Диана Джонс - Сын менестреля
— Отец не захотел бы, чтобы мы ехали в Маркинд, — предпринял последнюю попытку Морил. В этом он, по крайней мере, был уверен.
— Не вижу, как твой отец теперь может что-то решать, — сухо отозвалась Линайна. — Уясни вот что, Морил. Я достаточно хорошо знаю, что твой отец был хорошим человеком и лучшим менестрелем Дейлмарка, и я исполняла долг по отношению к нему в течение семнадцати лет. Это — половина моей жизни, Морил, Я ходила босая, научилась готовить и исполнять песни. Я жила в повозке в любую погоду и никогда не жаловалась, Я штопала, убиралась и заботилась обо всех вас. Ваш отец делал такие вещи, с которыми я была совершенно не согласна, но я никогда с ним не спорила и не пыталась идти против него. Мне не в чем себя упрекнуть. Но теперь Кленнен умер, и я свободна поступать так, как сочту нужным. А я считаю нужным выбрать иную судьбу — и для тебя тоже. Понимаешь?
— Наверное, — пробормотал Морил.
Он еще никогда не слышал, чтобы Линайна говорила нечто подобное. Он был испуган и поражен, поняв, что мать не говорила этого уже давно дольше, чем он живет на свете. Ему казалось, что она поступает неправильно, что она ошибается, но не мог найти слов, чтобы ей возразить. Он смог только обменяться с Брид испуганным, беспомощным взглядом. Брид тоже ничего не сказала.
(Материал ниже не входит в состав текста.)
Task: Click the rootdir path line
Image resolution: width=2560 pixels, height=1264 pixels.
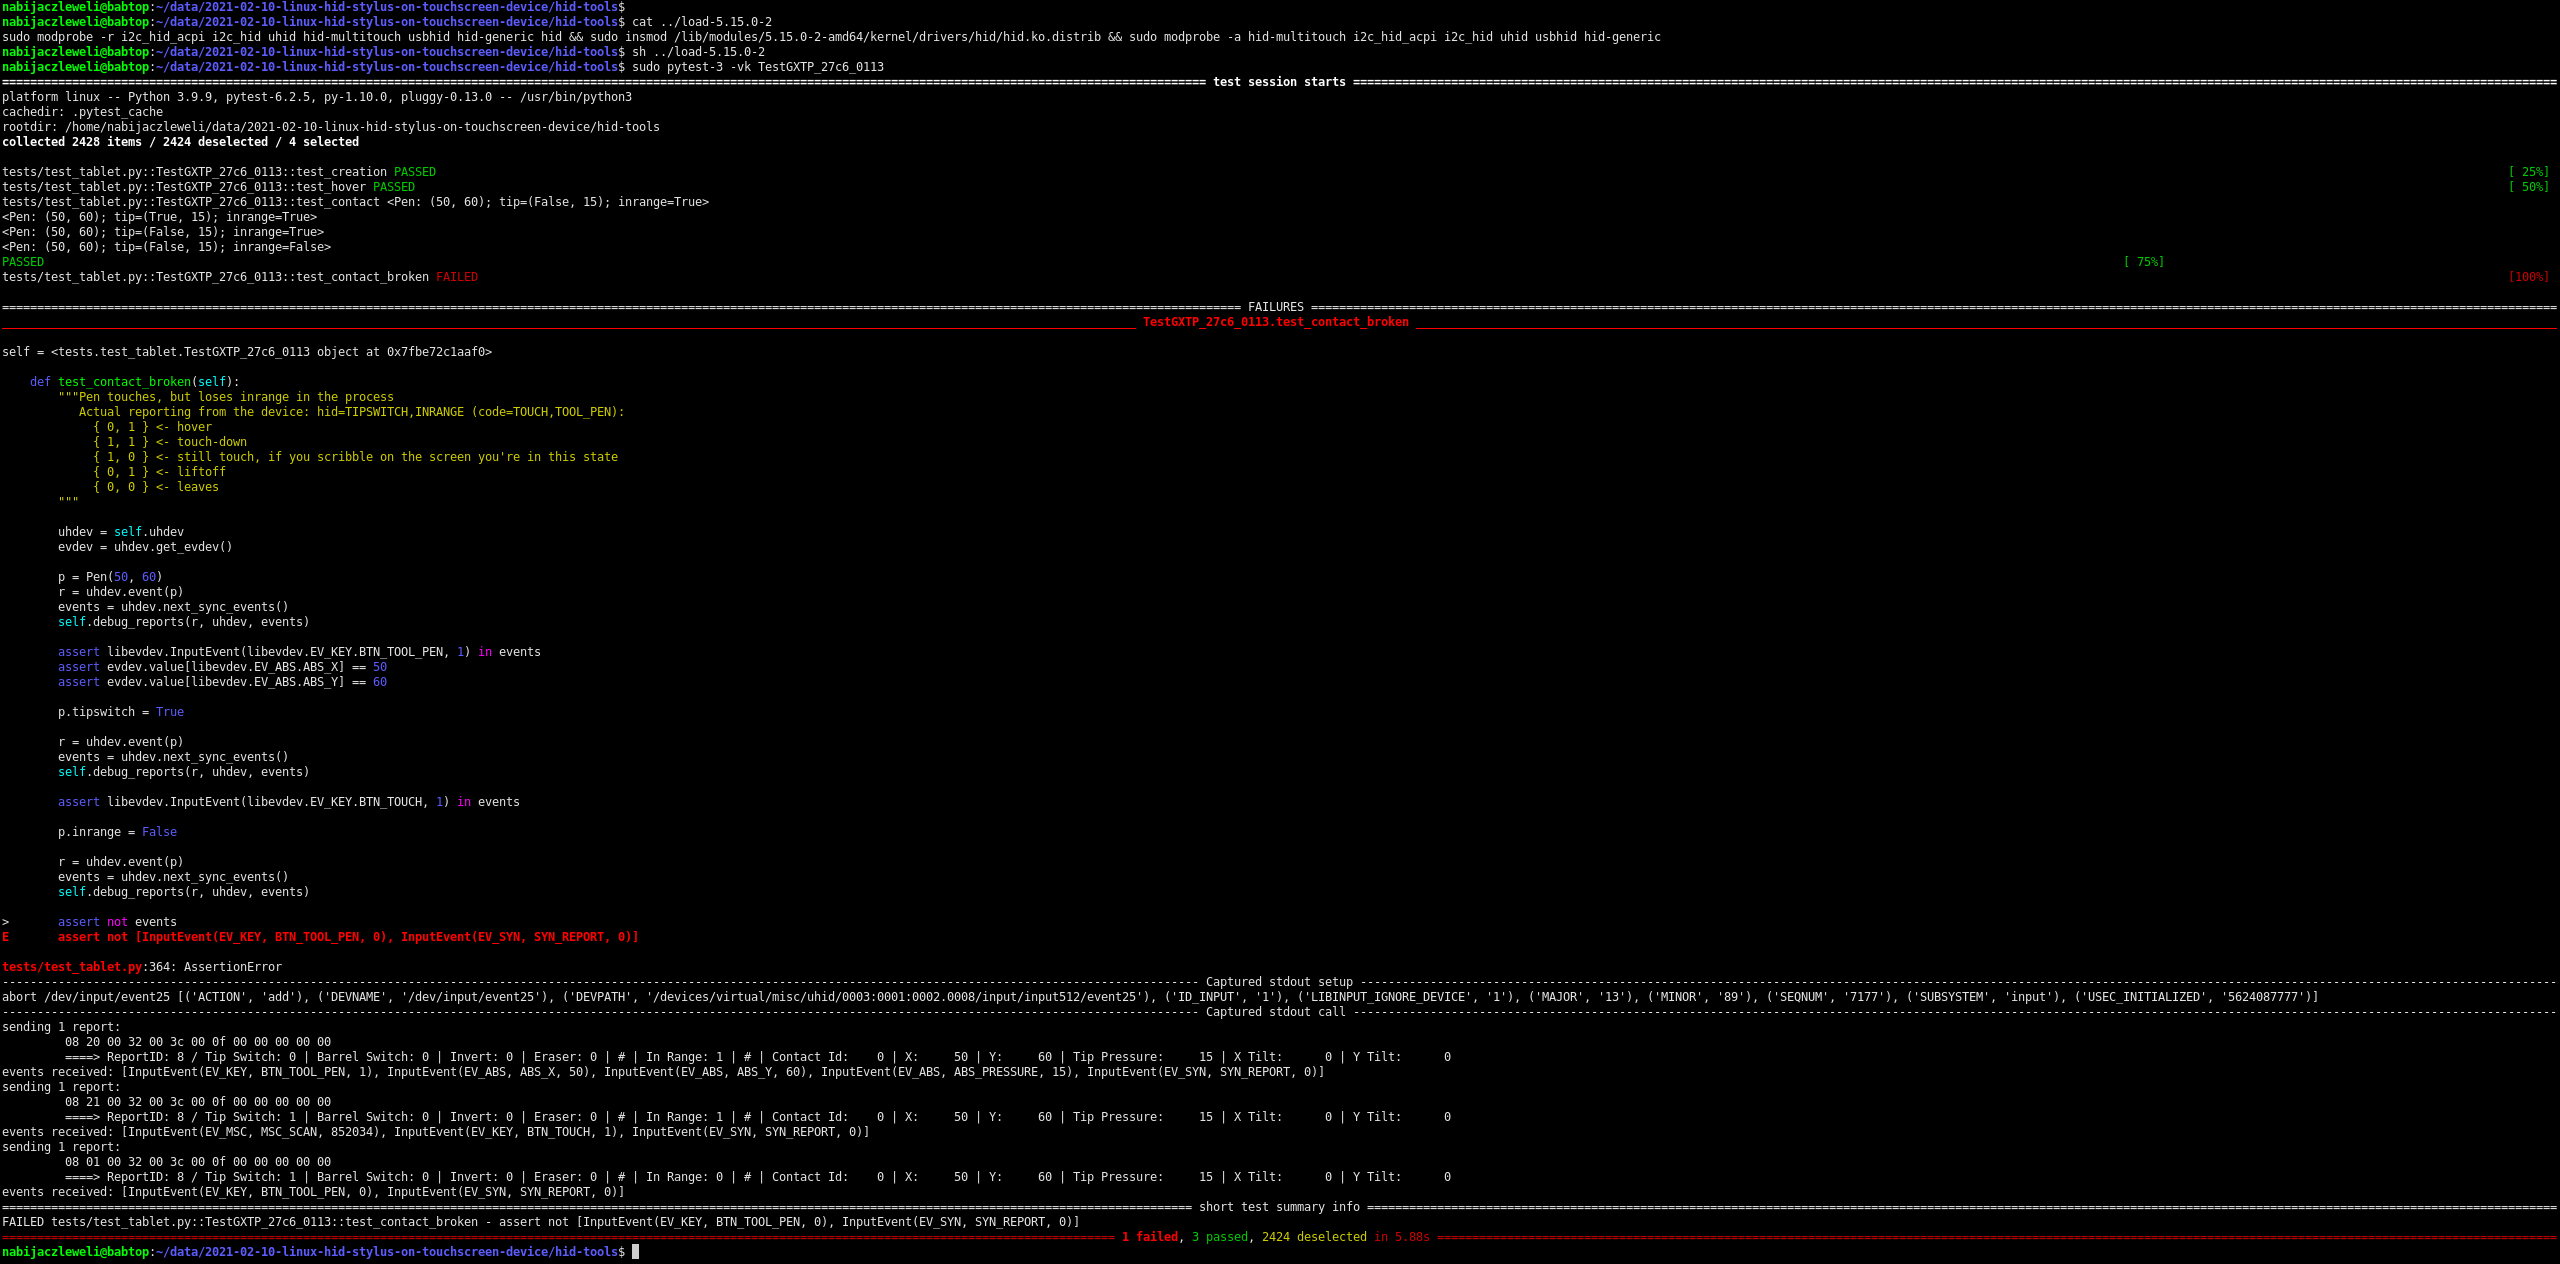Action: [330, 127]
Заговорил Киалан, и голос его звучал довольно смущенно.
— Не мне вам возражать, — сказал он, — но мне все-таки надо в Ханнарт, Линайна.
— Знаю, — ответила она. — Я об этом подумала. Пока ты можешь выдавать себя за моего сына, а потом я найду кого-нибудь, кто отвезет тебя на Север. Я обещаю, что сделаю это, как только смогу. Я знаю, что Хестеван сейчас на Юге. Может быть, Фредлан тоже.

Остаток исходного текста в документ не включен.